真宗大谷派難波別院(大阪) 投稿者:@tsumurayukiwo [9月15日]

バカボンはお釈迦さま!?

 半世紀前に『週刊少年マガジン』で連載が始まり、現在までに5回もアニメ化された『天才バカボン』は、赤塚ギャグ漫画の金字塔です。

 フジオ・プロがあった「中落合」に住んでいる設定のバカボン一家は、バカボン、弟のハジメちゃん、パパ、ママの4人家族でした。このバカボンという名前は「薄伽梵(ばぎゃぼん)」、つまりは仏に由来しているとも言われています。実は仏教を意識した漫画なのです。

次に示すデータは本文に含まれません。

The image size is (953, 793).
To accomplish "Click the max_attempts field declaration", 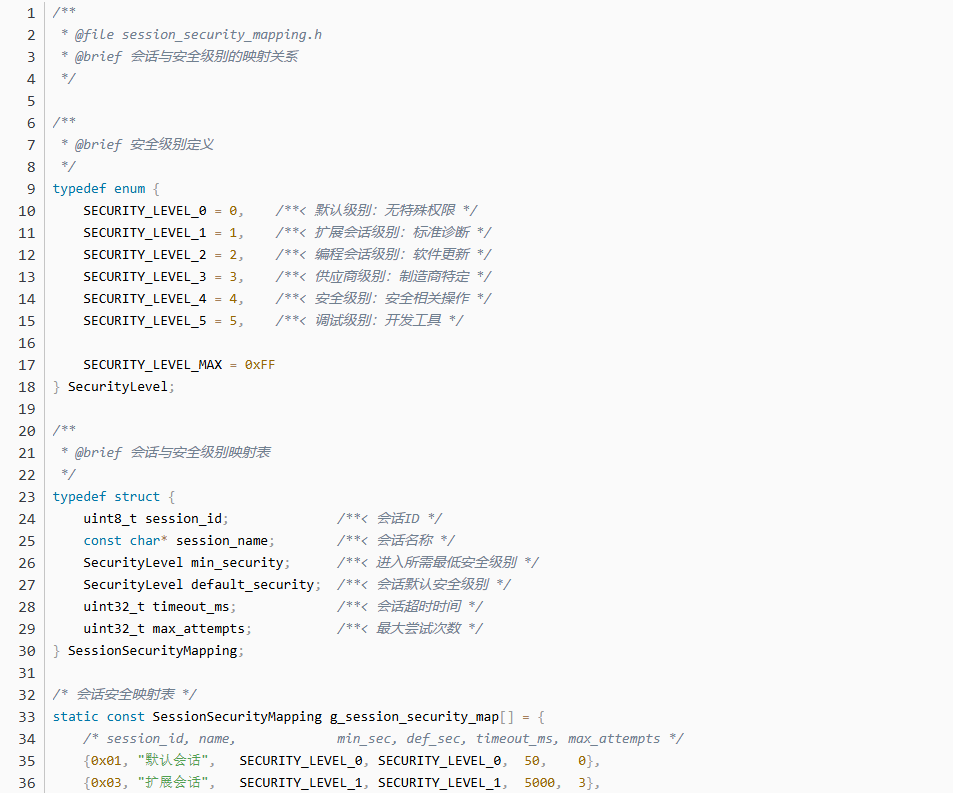I will [198, 628].
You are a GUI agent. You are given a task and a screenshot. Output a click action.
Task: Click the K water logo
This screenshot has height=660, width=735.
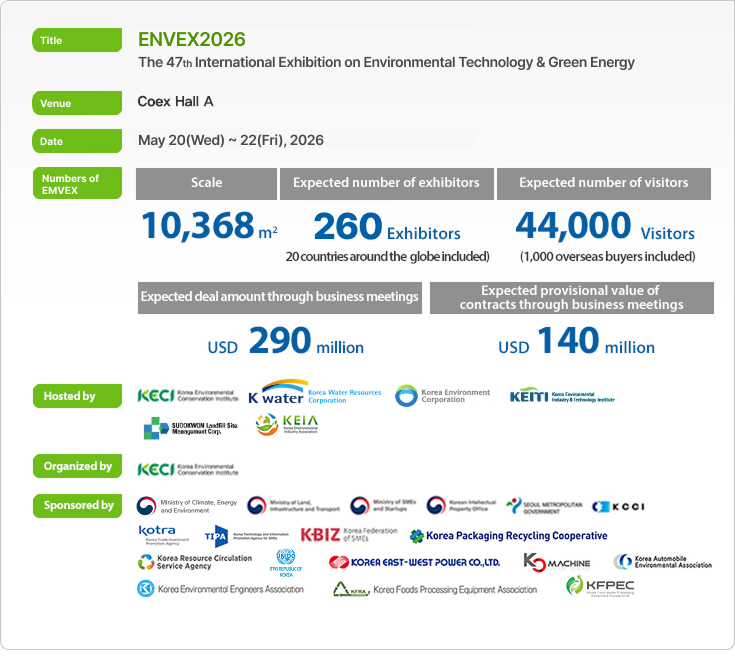pos(314,395)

 「おでかけですか」と声をかけてくるレレレのおじさんは、チューラパンタカ=周利槃特(しゅりはんどく)が元になっているといわれています。お釈迦さまは教えを何も覚えられない彼にほうきを渡し、毎日僧院を綺麗にしなさいと説きました。それ以来、彼は言いつけを忠実に守り、毎日掃除に専念し、最後には自分自身の因縁も掃き清め、悟りに至ったと言われています。

 お釈迦さまは優秀な弟子もそうでない弟子も、分け隔てなく拒否せずに受け入れました。バカボンのパパの決めゼリフ「これでいいのだ」という言葉はお釈迦さまの姿勢にも沿っています。これは「すべてをありのままに受け入れる」悟りの境地をある意味示しているのです。

大切なことは

 タモリさんは、赤塚不二夫さんの家に居候して、芸能界にデビューしました。

 そんな縁もあって、赤塚さんの葬儀の弔辞をよみましたが、その際に「これでいいのだ」に表される境地について言及しています。ちなみに、この時のタモリさんが手にしていたのは白紙の原稿。「勧進帳」を地で行く、見事なパフォーマンスでした。

 あなたの考えはすべての出来事、存在をあるがままに前向きに肯定し、受け入れることです。それによって人間は、重苦しい陰の世界から解放され、軽やかになり、また、時間は前後関係を断ち放たれて、その時、その場が異様に明るく感じられます。この考えをあなたは見事に一言で言い表しています。すなわち、「これでいいのだ」と。

 さすがタモリさん。「これでいいのだ」という境地について、実に見事に説明しています。すべての事態をあるがままに受け入れることによって、「過去」や「未来」を離れた「現在」に意識がフォーカスされます。そのことによって、いまの瞬間が輝きを帯び、過去や未来に起因する無駄な悩みがなくなって、目の前にある幸せを感じられるようになります。

 「これでいいのだ」――これが天才漫画家・赤塚不二夫さんの人生を貫く最も重要な価値観だったのでしょう。わたしたちもこのような価値観をぜひ持ちたいものです。